== PASSAGE GIVEN ==
> colin wrote:
>
> > I understand your objection to anti American sentiment. I don;t
undertsand
> > your obnjection to the reporting of Bush's statement that he is prepared
to use
> > nukes. He said ti. It is not a lie. To reprot it is not fearmongering.
it
> > is something we all need to know.

Kakki wrote:
> To report it fourth hand, embellished, before Bush made his own statement,
> from a classified Pentagon report leak given to a commentary writer at the
> L.A. Times is what I objected to.


I can see how, generally speaking, hearsay and embellishment are
objectionable.  And, clearly, it's not cool to preempt the President.  But
excerpts from these reports are often *intentionally* leaked as a test
balloon to determine how public opinion will shake down.  They want the
debate to begin to see how the various political forces will react, but in a
way that affords the Administration plausible deniability in the event that
the nuke ideas meet mass denunciation.  The L.A. Times article is a good
example of just that phenomenon.  Note the organizations whose experts were
quoted for the piece.  The game's afoot.  Anyway, be assured that the whole
report won't see the light of day in our lifetimes.

Notice how there's no condemnation of the leak from the Administration like
there was when someone from Congress leaked sensitive war policy earlier in
the Bush administration?  That's an earmark of a leak by design.  Clinton
used the leak technique masterfully during the Lewinski debacle.  It's about
managing expectation.
===
== DATASET CONTENT ==
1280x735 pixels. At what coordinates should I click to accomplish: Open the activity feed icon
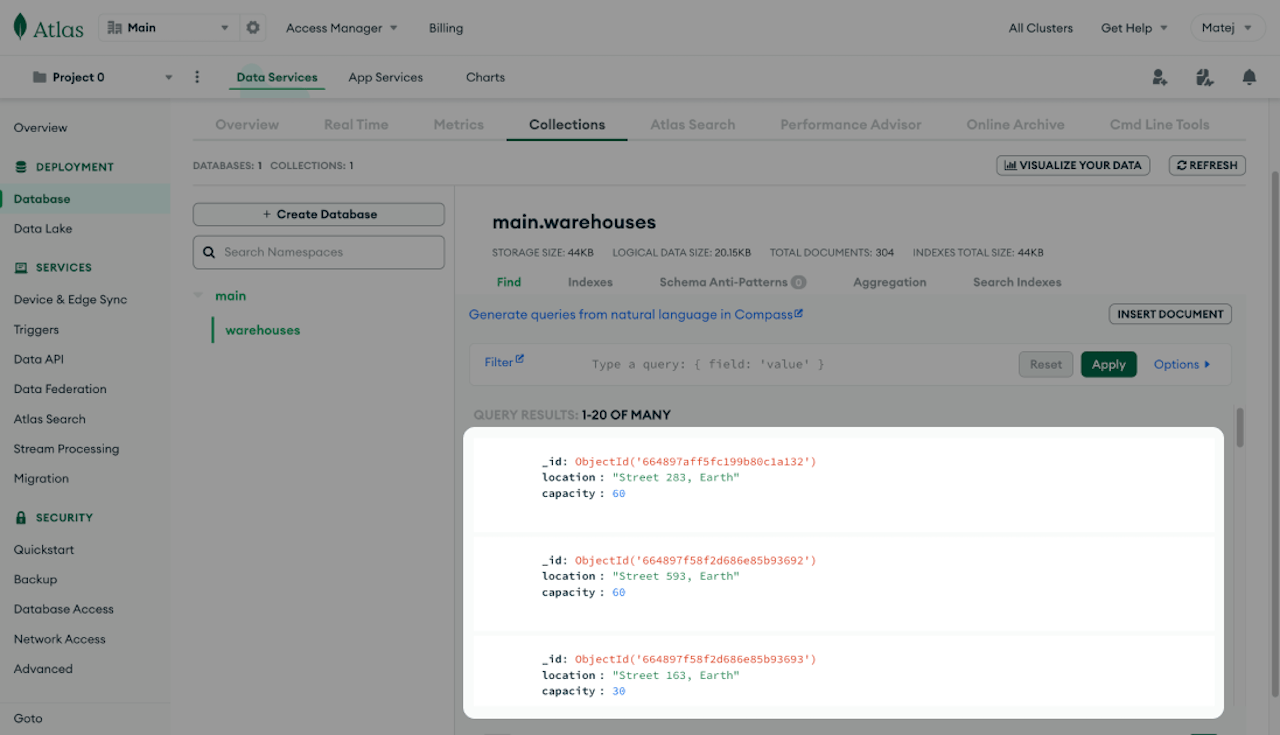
===
**PROBLEM DETAILS**
Answer these about the leak discussion above:
1. Who did Kakki say the classified Pentagon report leak was given to?
2. What does the last writer say is absent from the Administration's response, marking this as a leak by design?
3. During what event does the last writer say Clinton used the leak technique?

**RESPONSE FOR THIS EXERCISE**
1. A commentary writer at the L.A. Times.
2. Any condemnation of the leak.
3. The Lewinski debacle.